PKPU Garuda memang telah rampung, namun hingga saat ini saham berkode GIAA itu masih digembok oleh Bursa Efek Indonesia (BEI). Penghentian sementara perdagangan efek ini sudah berlangsung selama lebih dari setahun sejak 18 Juni 2021.
Berdasarkan RTI, pergerakan saham GIAA terakhir sebelum disuspensi berada di level Rp 222 dengan kapitalisasi pasar (market cap) perseroan mencapai Rp 5,75 triliun.
Dalam tiga tahun terakhir diperdagangkan saham GIAA memang cenderung terus menukik ke bawah. Level tertinggi terjadi pada Juli 2019 di mana saat itu berada di level Rp 605 per saham, namun terus menurun sampai mentok di level Rp 150 per saham pada Maret 2020.
Harga tersebut merupakan yang terendah bahkan sejak Garuda melantai di BEI pada 11 Februari 2011 dengan harga penawaran tercatat Rp 750 per saham. Penurunan itu dikarenakan perseroan menjadi sorotan akibat jeratan utang dan ancaman pailit.
Saham GIAA sempat bangkit lagi ke level Rp 453 per saham pada Januari 2021. Momen itu tidak berlangsung lama karena saham terus mengalami penurunan hingga terakhir di perdagangan di level Rp 222 per saham.

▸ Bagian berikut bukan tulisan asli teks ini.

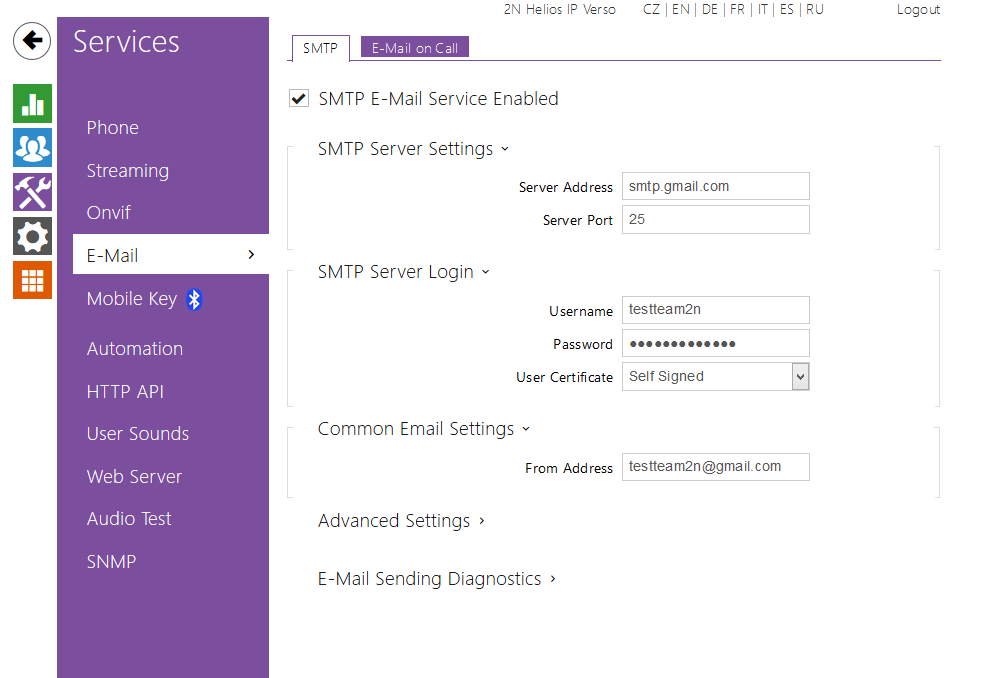This screenshot has width=990, height=678.
Task: Click the back arrow icon
Action: (32, 41)
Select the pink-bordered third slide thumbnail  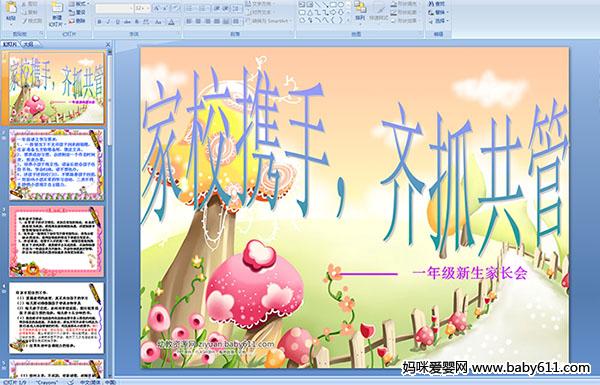click(56, 241)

Jika ditarik ke belakang, keputusan BEI menghentikan sementara perdagangan efek GIAA karena perseroan menunda pembayaran kupon global sukuk yang telah jatuh tempo pada 3 Juni 2021 dan telah diperpanjang pembayarannya dengan menggunakan hak grace period selama 14 hari, sehingga jatuh tempo pada 17 Juni 2022.

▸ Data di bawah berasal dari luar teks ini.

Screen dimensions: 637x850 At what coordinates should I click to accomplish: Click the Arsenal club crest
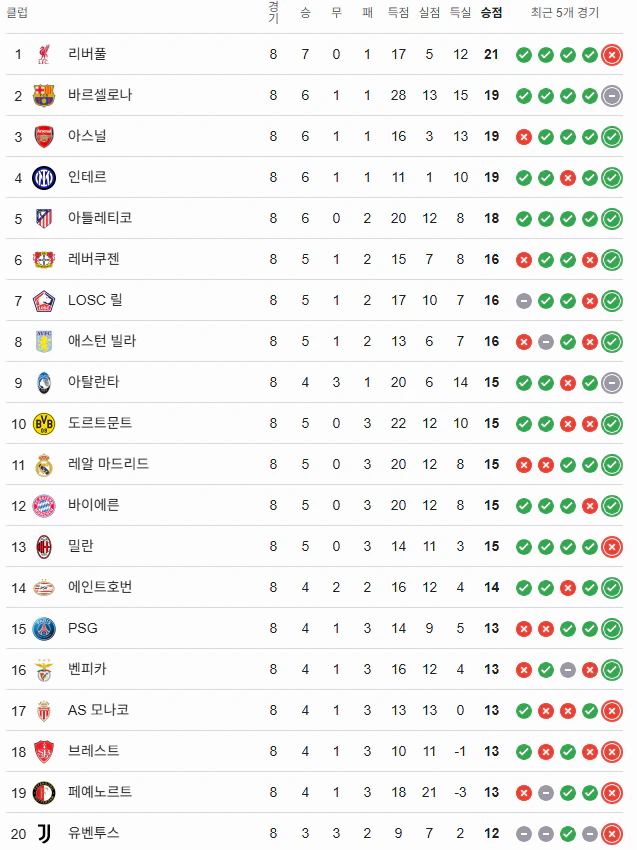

"Hal tersebut mengindikasikan adanya permasalahan pada kelangsungan usaha perseroan," kata Kepala Divisi Penilaian Perusahaan 2 BEI Vera Florida dalam keterbukaan informasi, Jumat (18/6/2021).
Saham GIAA bisa terancam didepak dari BEI alias delisting jika masa suspensinya terus berlangsung hingga mencapai 24 bulan. Hal itu mengacu pada Pengumuman Bursa No Peng-SPT-00011/BEI.PP2/06-2021 tanggal 18 Juni 2021 perihal Penghentian Sementara Perdagangan Efek GIAA, yang menyatakan bahwa delisting bisa dilakukan apabila mengalami suspensi 24 bulan berturut-turut.
Lihat juga video 'Kerugian Korupsi Garuda Indonesia Capai Rp 8,8 Triliun!':
(aid/das)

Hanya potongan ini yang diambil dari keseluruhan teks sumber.